Passage to read:
──────────

You can contact Erik directly by clicking on the "email" link on the article under his photo. This will allow you to email him directly. In the meantime i'll contact him and see if he can get you a response that I can post here.

Cheer!
 
I might be able to answer some of the questions.

Seals SWB: There have been some cases of seals blacking out when they cannot find a breathing hole under the ice. This is not really shallow water blackout, but just blackout. The shallow water has nothing to do with it. The seals die when this happens.

High amounts of dissolved nitrogen occur when the ppN2 in the lungs is huge, and then the blood flows past the lungs/aveoli, and absorbs the N2. If the lungs are collapsed, there is no gas exchange from lungs to blood, so high pressures of N2 are never exposed to the blood, and thus the blood does not absorb N2 and cannot carry the N2 to the tissues either.

O2 toxicity works the same as the N2. Collapsed lungs prevent gas exchange from the lungs to the blood, preventing huge amounts of O2 to dissolve in the blood.

In short, collapsed lungs prevent all types of toxicities and narcosis, and collapsed lungs also prevent DCS and all gas-pressure related anomalies.


Eric Fattah
BC, Canada
 
Here is the first part of Erik's answer:
There have been no recorded cases of SWB in seals or in any other freediving
mammal. This is primarily due to the fact that these depths, deep though
they may be, are actually very conservative since the mammal must budget for
potential problems either on the way down or on the way up: these problems
would usually involve escaping from predators (very costly in oxygen
consumption!) or searching for a hole in the ice.
 
Thanks for both answers, especially the idea of a "conservative" dive to give room for evading predators, etc - my kind of conservative!

One other thing Eric mentioned was the theoretical limit to how deep someone can go, and then gave the example of Pippin blasting past it. I read somewhere a theory that on very deep dives, Pippin's lungs avoided being "squeezed" by filling with plasma. There was no data presented to support this, and such a thing sounds very much like pneumonia. Any thoughts on how divers exceed the theoretical limits?

──────────

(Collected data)
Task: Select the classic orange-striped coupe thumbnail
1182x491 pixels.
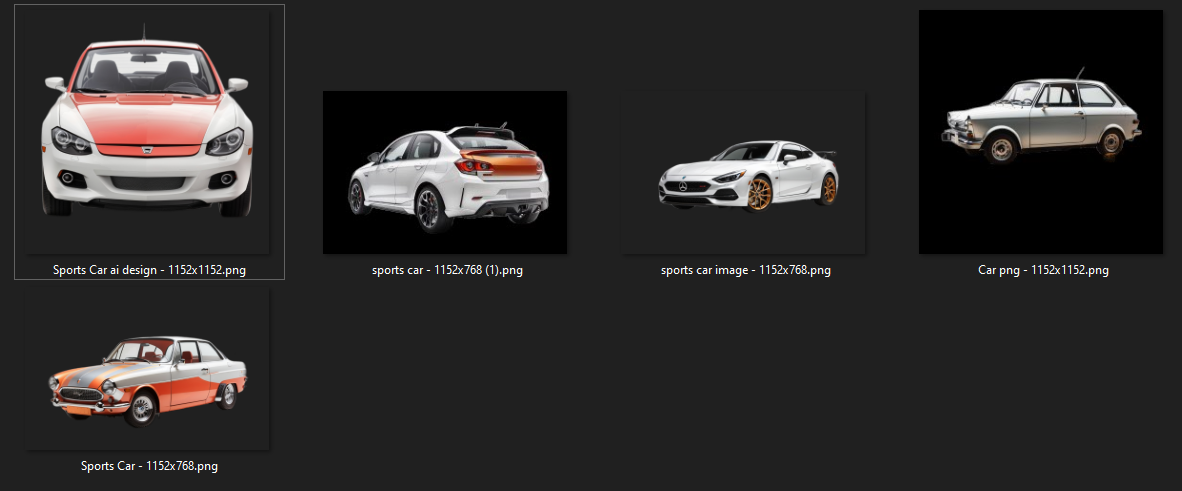Action: tap(148, 380)
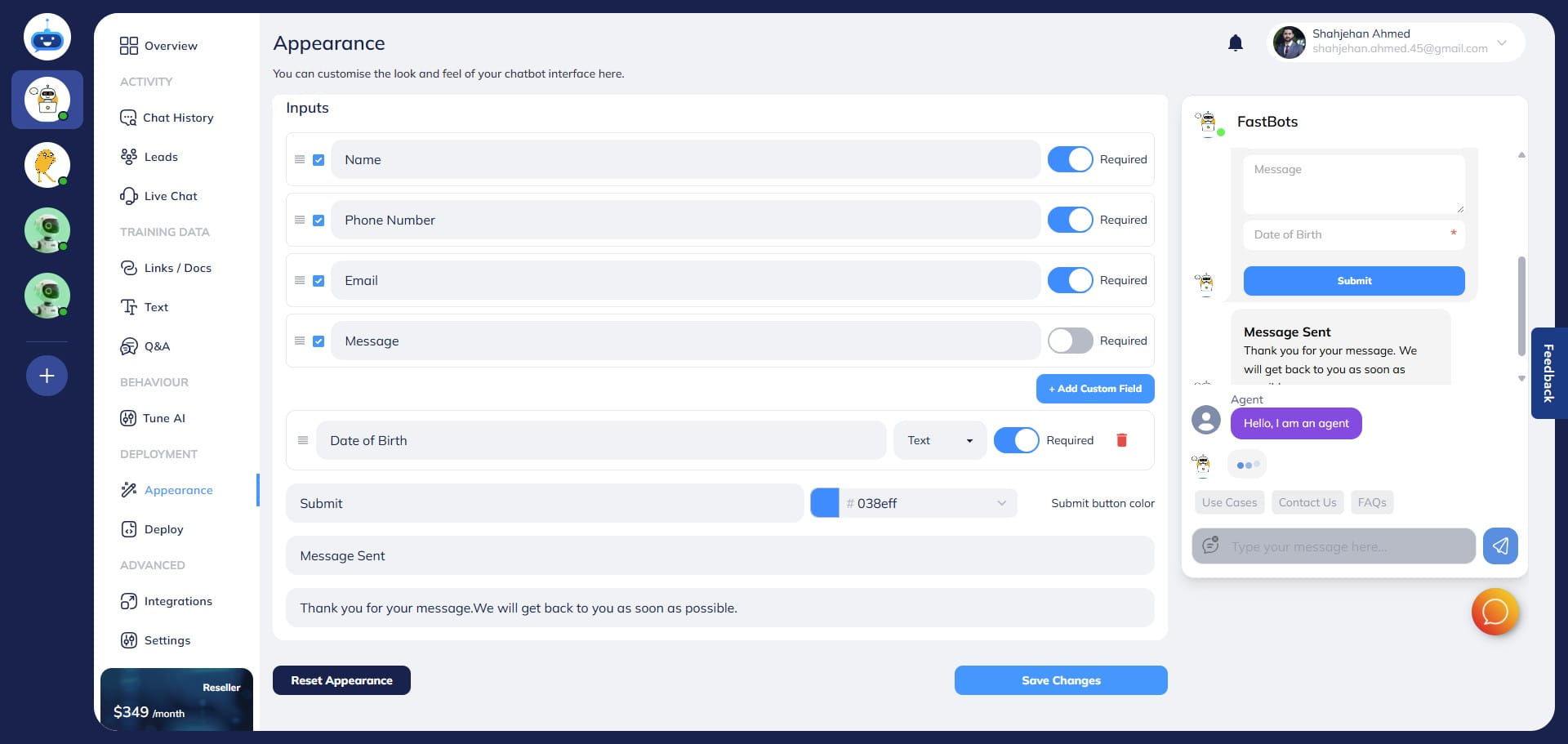Expand the Shahjehan Ahmed account menu
The width and height of the screenshot is (1568, 744).
tap(1501, 42)
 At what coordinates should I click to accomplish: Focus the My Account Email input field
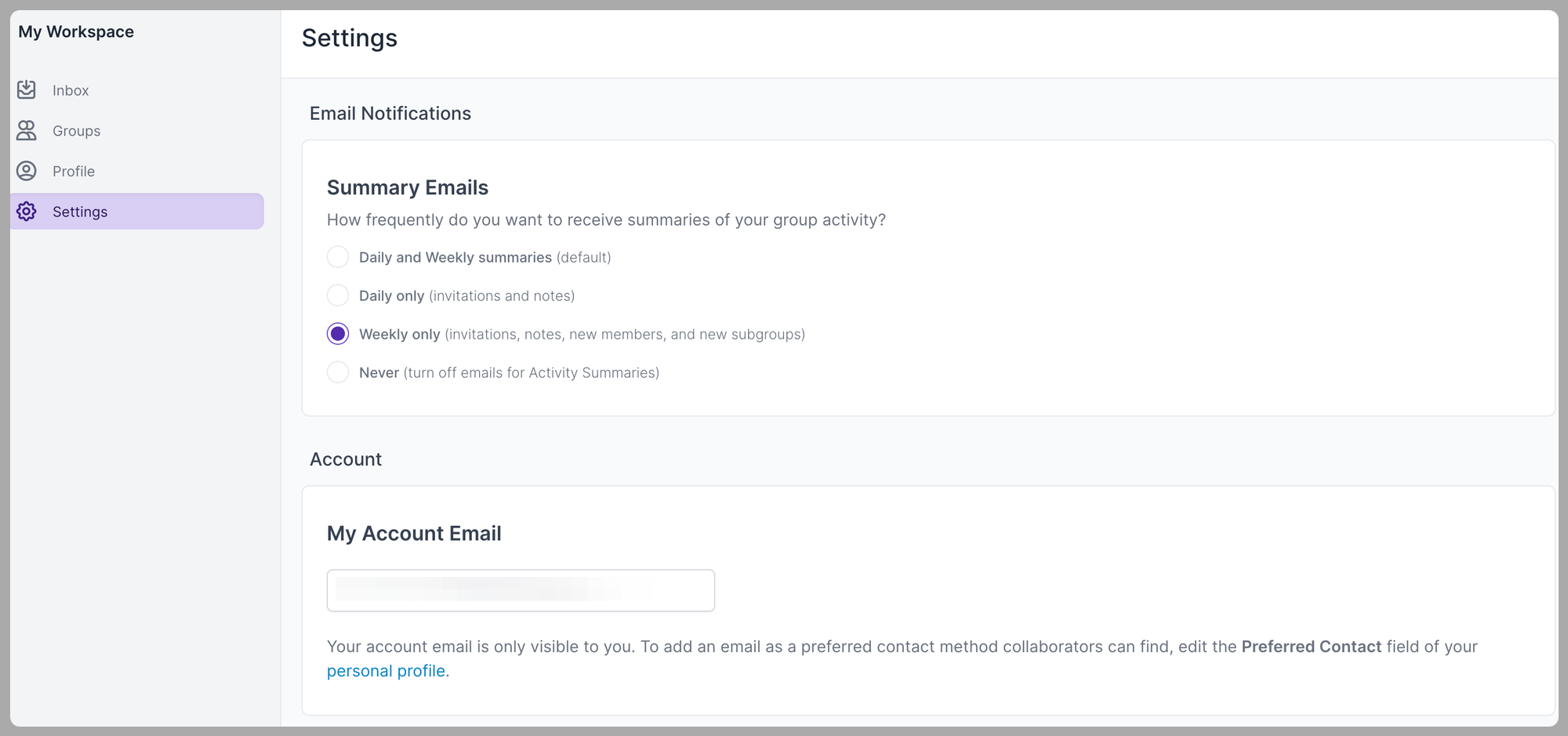[x=521, y=590]
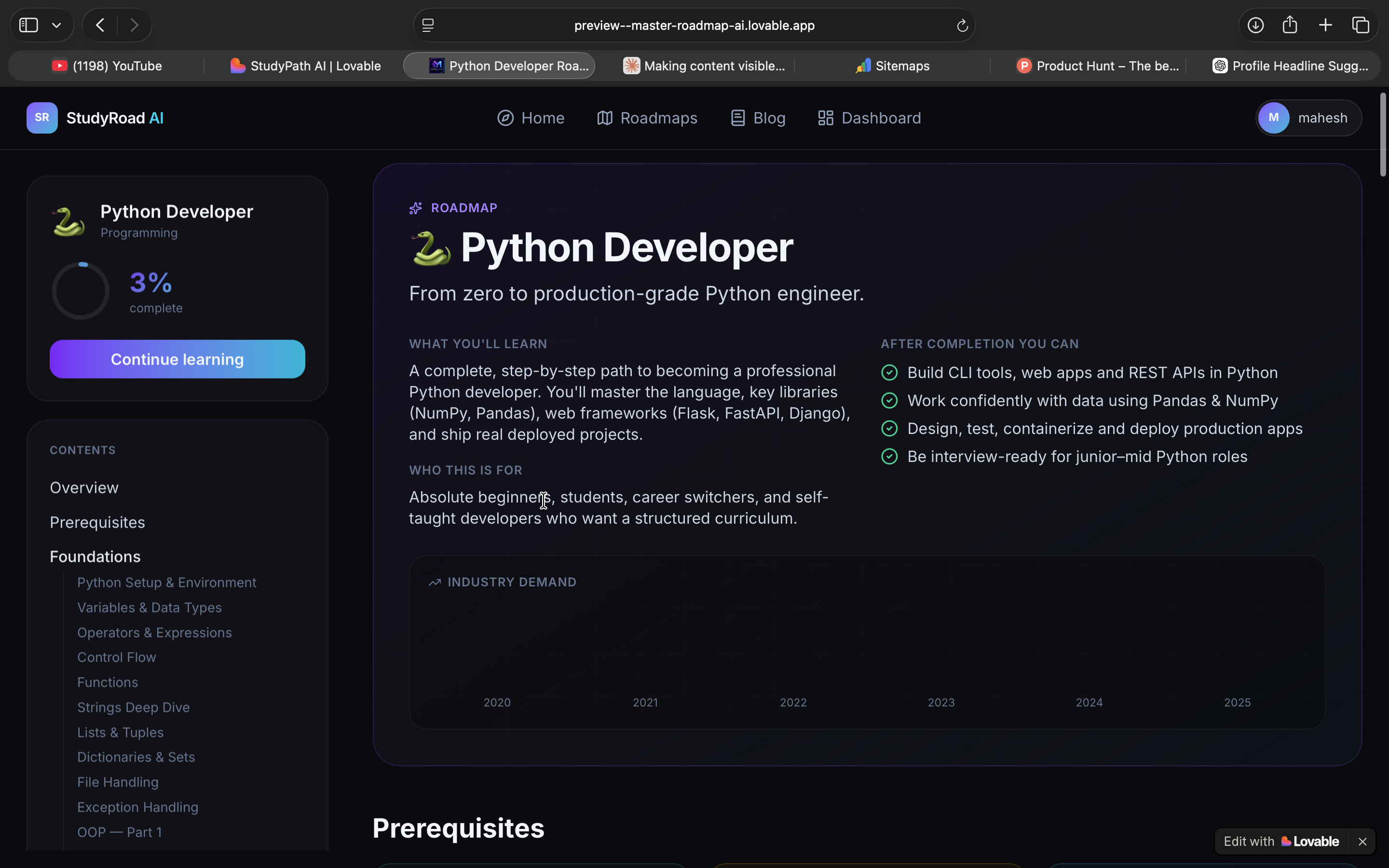This screenshot has height=868, width=1389.
Task: Open the Roadmaps navigation item
Action: pos(647,118)
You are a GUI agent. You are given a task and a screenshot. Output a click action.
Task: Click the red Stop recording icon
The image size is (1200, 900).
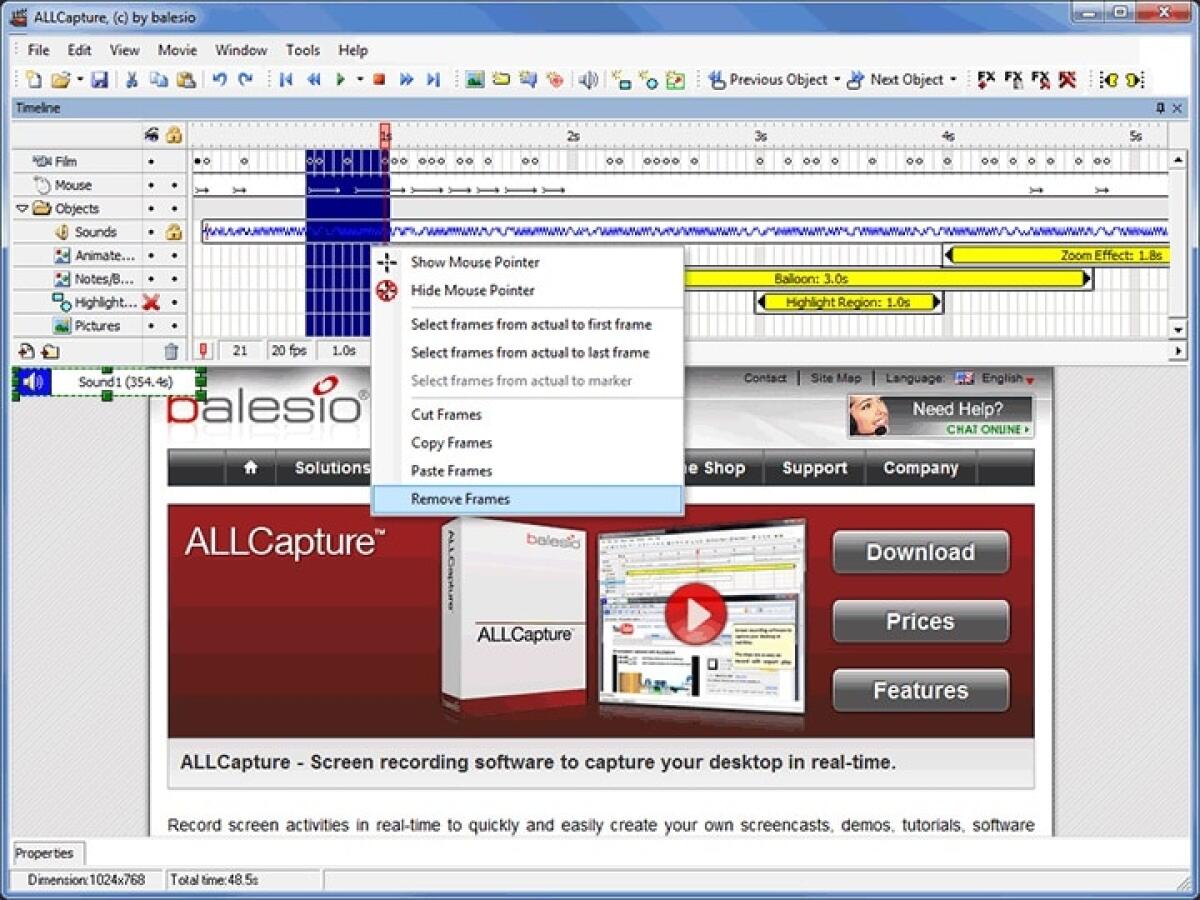(x=380, y=78)

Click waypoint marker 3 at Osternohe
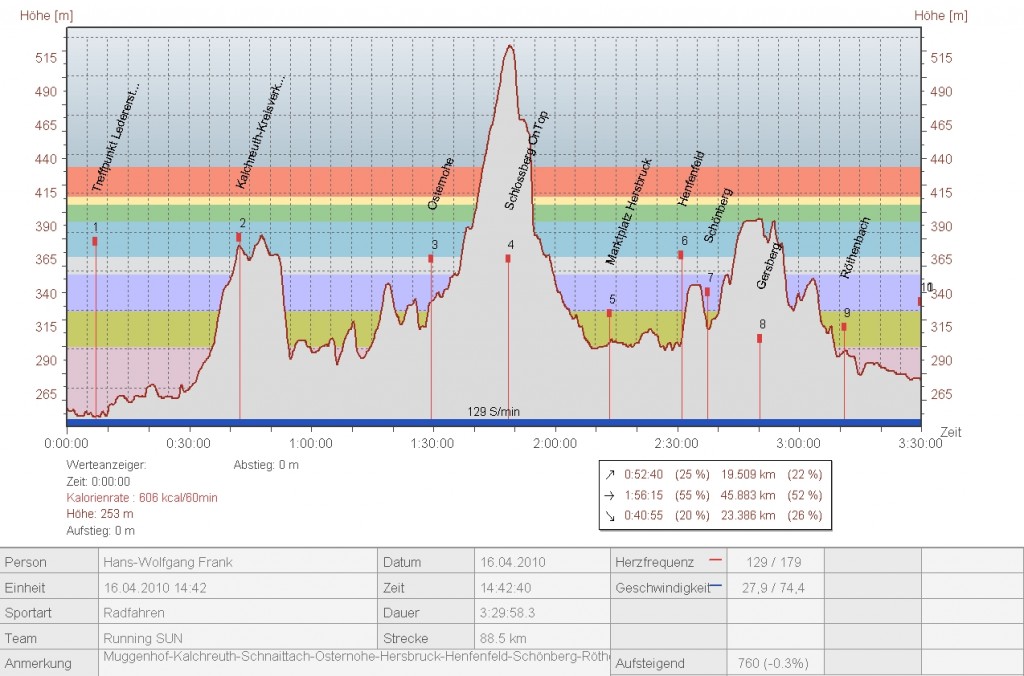[x=431, y=258]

──────────

What to work on:
- 1) Summarize the freediving discussion in two sentences.
- 2) Reproduce the freediving discussion word for word from "One other thing" to "the theoretical limits?".
The rows are separate material and have no connection to the freediving discussion.

Answers in order:
- 1) One reply says seals have blacked out when they could not find a breathing hole under the ice, and it explains that collapsed lungs block gas exchange, which prevents toxicities, narcosis, and DCS. Erik's answer says no case of SWB has been recorded in seals or other freediving mammals because their dives are conservative and leave room for escaping predators or searching for a hole in the ice, and a follow-up asks how divers exceed the theoretical depth limits.

- 2)
One other thing Eric mentioned was the theoretical limit to how deep someone can go, and then gave the example of Pippin blasting past it. I read somewhere a theory that on very deep dives, Pippin's lungs avoided being "squeezed" by filling with plasma. There was no data presented to support this, and such a thing sounds very much like pneumonia. Any thoughts on how divers exceed the theoretical limits?